-- EXERCISE REQUIREMENTS --
For each line below that includes the string "computer", show the whole line.

-- Pixel coordinate grounding data --
··········

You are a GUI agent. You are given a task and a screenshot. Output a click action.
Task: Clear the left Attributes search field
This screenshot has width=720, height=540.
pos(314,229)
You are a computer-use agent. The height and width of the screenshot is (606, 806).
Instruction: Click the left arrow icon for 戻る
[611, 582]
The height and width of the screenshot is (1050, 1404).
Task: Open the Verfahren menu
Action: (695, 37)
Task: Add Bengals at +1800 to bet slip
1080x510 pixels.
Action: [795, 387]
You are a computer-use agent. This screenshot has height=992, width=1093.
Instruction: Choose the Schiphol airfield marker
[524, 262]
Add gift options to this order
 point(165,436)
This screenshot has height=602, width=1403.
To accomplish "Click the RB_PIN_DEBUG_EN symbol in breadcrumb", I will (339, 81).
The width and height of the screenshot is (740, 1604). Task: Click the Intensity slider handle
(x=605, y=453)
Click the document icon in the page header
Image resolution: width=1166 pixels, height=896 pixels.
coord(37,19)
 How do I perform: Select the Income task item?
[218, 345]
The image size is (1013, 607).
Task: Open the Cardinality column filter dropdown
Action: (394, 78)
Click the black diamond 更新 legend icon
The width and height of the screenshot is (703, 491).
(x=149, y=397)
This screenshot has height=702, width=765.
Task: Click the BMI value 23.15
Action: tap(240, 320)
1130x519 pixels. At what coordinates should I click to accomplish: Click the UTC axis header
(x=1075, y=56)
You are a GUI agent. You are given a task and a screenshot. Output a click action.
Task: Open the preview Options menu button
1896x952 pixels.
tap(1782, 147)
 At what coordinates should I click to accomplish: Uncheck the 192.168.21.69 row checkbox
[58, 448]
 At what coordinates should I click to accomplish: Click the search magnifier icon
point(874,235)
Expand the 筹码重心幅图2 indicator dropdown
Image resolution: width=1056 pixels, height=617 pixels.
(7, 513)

··········

-- EXERCISE ANSWER --
You are a computer-use agent. The height and width of the screenshot is (606, 806).
You are a computer-use agent. This screenshot has height=992, width=1093.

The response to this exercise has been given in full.